Earlier this year, BlackBerry filed a lawsuit against Typo over the design of the latter’s keyboard accessory for the iPhone. It’s easy to see why, after all while there are plenty of keyboard cases for the iPhone, none of them comes this close to resembling the keyboard design used for BlackBerry handsets.
Thanks to an initial ruling, BlackBerry managed to obtain an injunction against Typo which would call for the accessory manufacturer to cease sales of the offending product. However there is a caveat which is that BlackBerry needs to post a bond by this Friday if they want the injunction to go into effect.
The bond is meant to cover possible lost of sales to Typo should the company eventually win the hearing. BlackBerry has yet to pay the bond but according to reports, the Canadian company is pushing for an immediate ban of the Typo accessory, claiming that Typo had misled the courts on how it handles its business.

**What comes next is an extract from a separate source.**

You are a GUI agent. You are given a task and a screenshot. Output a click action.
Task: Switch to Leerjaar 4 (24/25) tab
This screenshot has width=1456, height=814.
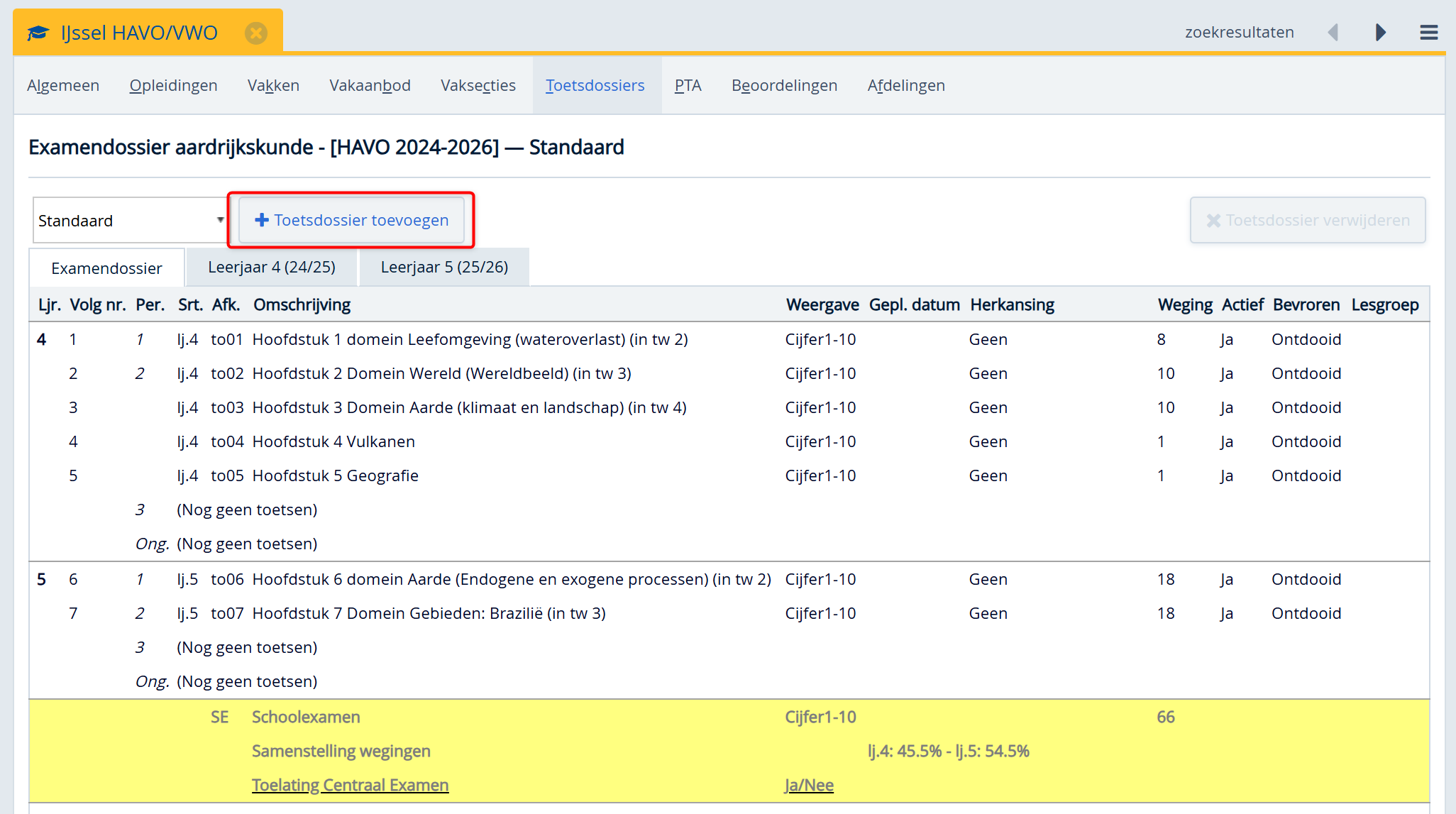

According to the filing BlackBerry made with the US District Court for the Northern District of California, “Typo has contradicted its prior sworn statements and has significantly changed the way it does business in an attempt to flood the market with infringing keyboards before entry of the injunction.”
This need for the haste of the injunction was brought about when BlackBerry had discovered Typo keyboards on sale at LAX (via PC World), which BlackBerry claims is a change in the ways that Typo was doing business and going as far as suggesting that they are doing a fire sale to get as many keyboards out as possible ahead of the injunction. “Rather than taking pre-orders and shipping upon availability as it did in the past, Typo very recently began offering same day shipping at no extra charge for customers purchasing the Typo Keyboard from its website.”
BlackBerry has also requested that the bond they have to pay be no more than $500,000, a request which the judge seems to agree with, “The amount of bond requested by Typo is wildly inappropriate given the relatively limited sales activity that Typo represented to the Court had occurred to date.”